# Excerpt provided
·····

In the 1960s, a brighter future seemed possible — going to the moon, ending race discrimination, renewing the cities and finding new solutions to urban sprawl.
The community of Jonathan in Chaska was designed as an alternative approach to suburban living. It was a bold experiment from an optimistic time.
Envisioned as a "new town," a planned, stand-alone community by State Sen. Henry T. McKnight, Jonathan is named for Jonathan Carver, the 18th-century explorer from whom Carver County also takes its name. An heir to a fortune made in real estate and milling, McKnight grew fascinated by the new towns of Scandinavia.
In the mid-1960s, many architects and planners began calling for denser and more mixed-use communities. New towns in Columbia, Md., and Reston, Va., were attracting media attention and McKnight sensed the time was right to introduce one in Minnesota. These communities were planned to have housing, parks and green space as well as office and commercial areas.
With a handful of private investors and McKnight's financial backing, Jonathan got off to a promising start. A nationally renowned landscape architecture firm, Sasaki, teamed with Minnesota landscape architects Bailey & Associates to plan ecological preserves, greenways, entries and landscapes around Jonathan's signature silos.
Those silos, painted in 1970s style, provided a stark contrast between Minnesota's rural history and the bold, community-oriented vision for a high-tech future.

·····

# Dataset records
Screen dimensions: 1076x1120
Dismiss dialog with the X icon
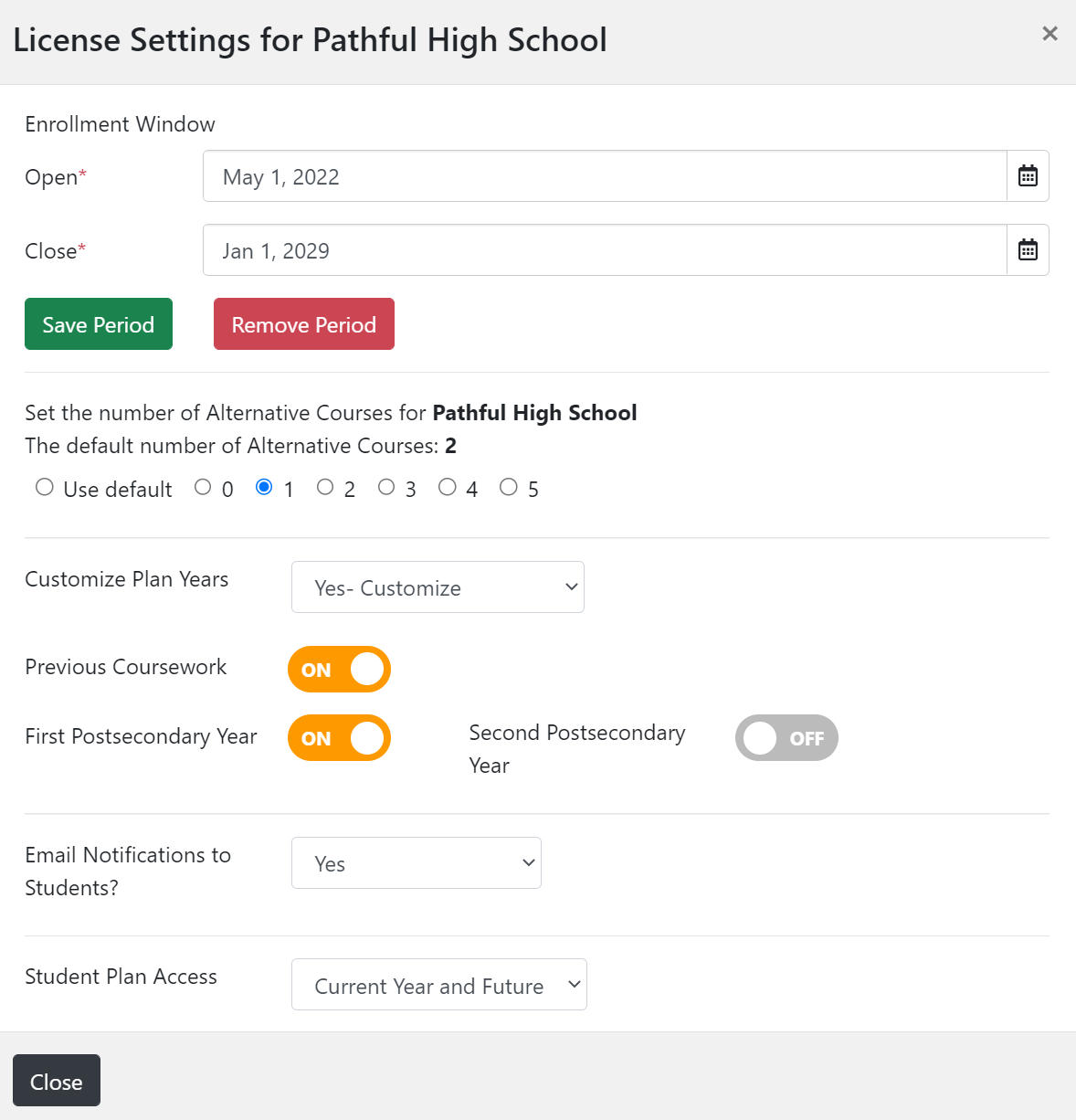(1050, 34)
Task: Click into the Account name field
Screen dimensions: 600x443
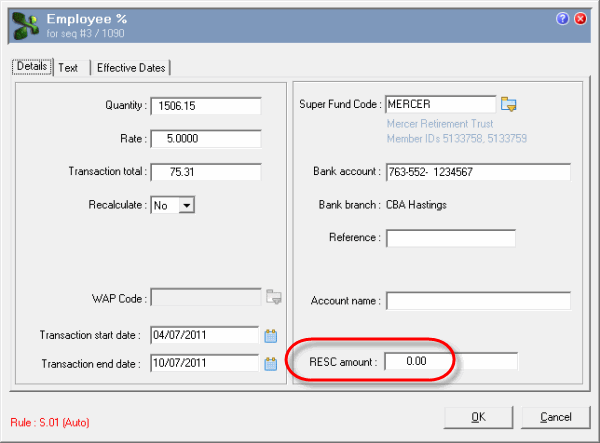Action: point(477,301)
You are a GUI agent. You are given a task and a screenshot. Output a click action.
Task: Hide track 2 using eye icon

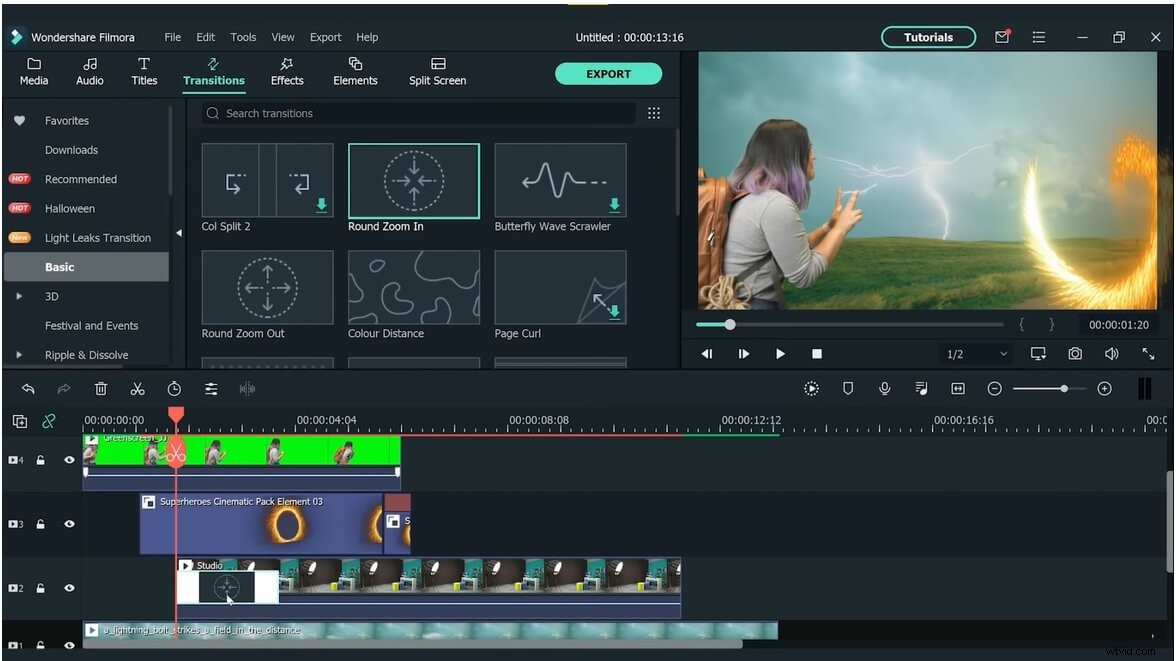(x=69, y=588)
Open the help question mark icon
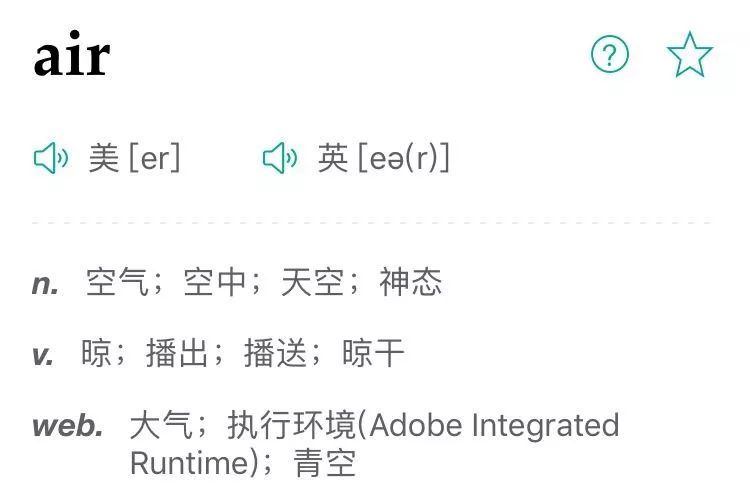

·····

# Tasks to complete
[1] According to the text on the Jonathan community, after whom is Jonathan named?
[2] State whether each statement agrees with the text on the Jonathan community, and quote the words of the text that decide each one. (a) Jonathan was envisioned by State Sen. Henry T. McKnight. (b) McKnight grew fascinated by the new towns of Germany. (c) Sasaki was a Minnesota landscape architecture firm.
[3] Continue the text on the Jonathan community from where it stops.

# Numbered answers
[1] Jonathan is named for Jonathan Carver, the 18th-century explorer.

[2]
(a) Yes: "Envisioned as a "new town," a planned, stand-alone community by State Sen. Henry T. McKnight"
(b) No: "McKnight grew fascinated by the new towns of Scandinavia."
(c) No: "A nationally renowned landscape architecture firm, Sasaki, teamed with Minnesota landscape architects Bailey & Associates"

[3]
Many of Minnesota's leading architecture firms also took part in Jonathan. Ralph Rapson, Minnesota's most famous modern architect, designed and built the Red Cedar House, a model wood home. Hammel, Green and Abramson designed the 1970 Village Center, a small retail and service hub set into the woods overlooking Lake Grace. The center included the services you might need for daily village life: a small grocery, café/bar, clinic, hair salon, post office, bank and a futuristic looking gas station/convenience store. There was also an industrial office park with the novel concept of a facility for computer time-sharing. With trails connecting the neighborhoods and workplaces, you could almost live in Jonathan without driving (a radical concept at the time).
Wired and connected
Jonathan was also one of the nation's first "wired" communities. As a prototype for General Electric's Community Information Systems project, all the homes were linked by coaxial cable that could turn a television into a visual telephone for local broadcasts, along with an early kind of Skyping with neighbors. Each house had a six-digit address that doubled as a network ID number — an address system still in use.